Green Tea, Green Time

I am sitting in a heavy, hard-backed chair, at a small bistro table, a few feet away from the stairwell. Tucked into the corner of the elevated sidewalk that hugs my department building, the table provides an ideal place for listening to the sounds of the courtyard below, the passing students, and the occasional birds. My large dark blue schoolbag sits by my feet, my cane lies folded across the table’s lattice top, and my bright blue thermos stands in front of me. With its subtle hourglass shape and sturdy handle, the thermos holds about 20 ounces of green-ginger tea.

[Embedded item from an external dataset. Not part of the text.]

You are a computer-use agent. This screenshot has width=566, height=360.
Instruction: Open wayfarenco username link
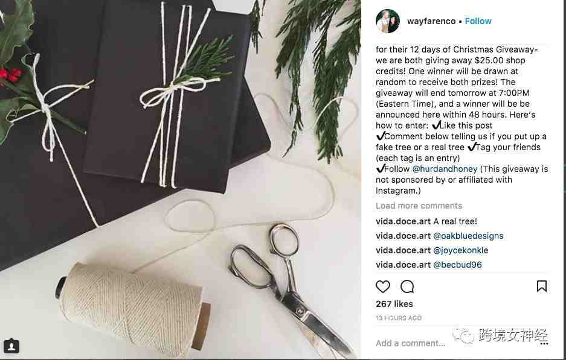click(431, 21)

The early autumn breeze flicks the dangling tea tag against the side of the thermos, a soft shff shff shff in the quiet afternoon.

I pop the top and enjoy the resonant click of the plastic lid. The tea is piping hot, surprisingly welcome on a warm, breezy afternoon. Green-ginger has become indispensable to me; its spicy, fragrant flavor soothes my sore throat and relaxes my body. It’s a good tea for contemplation.

As I place the thermos on the table, I wonder how soon I should return to my office. Can I justify a half hour of quiet meditation out here? I decide that I can. After all, the green time will make me more productive.

Since I’m wearing my sunglasses, I begin visually exploring my surroundings. I can clearly see the stairwell, the rails, and the elevator doors to my left. I look to the right, where something dark and scraggly nuzzles against the side of the sky, its shape uneven and coarse. It must be a tree. I turn my head, and the corners of another building come into focus. Strong right angles and a medium unknown color set off the building’s roof.

Both the tree and the roof draw my eyes to the contrasting sky, the pale, translucent backdrop that makes each separate piece of this landscape so visible to me. I tilt my head back so that the sky fills my entire visual field. Through the dark glasses, I see that the sky is comprised of two textures: something sheer and slightly darker and something puffy with a shiny brightness. The puffy material stretches across the sky in patches—or does the sheer, smooth material stretch across the opposing texture? One of these textures must be clouds, but I can’t decide for certain which one.

I think about how often we invoke clouds in literature, film, and other art—how often we reference clouds in everyday speech. I remember countless scenes in novels and movies where two people—friends or lovers—lie on their backs in the bright green grass and find significance in the sky.

To me, the sky looks like an optical illusion, the kind where two images exist inside one frame. Is it the single vase or the two faces? Do the clouds lie along the sky or does the sky push through the clouds?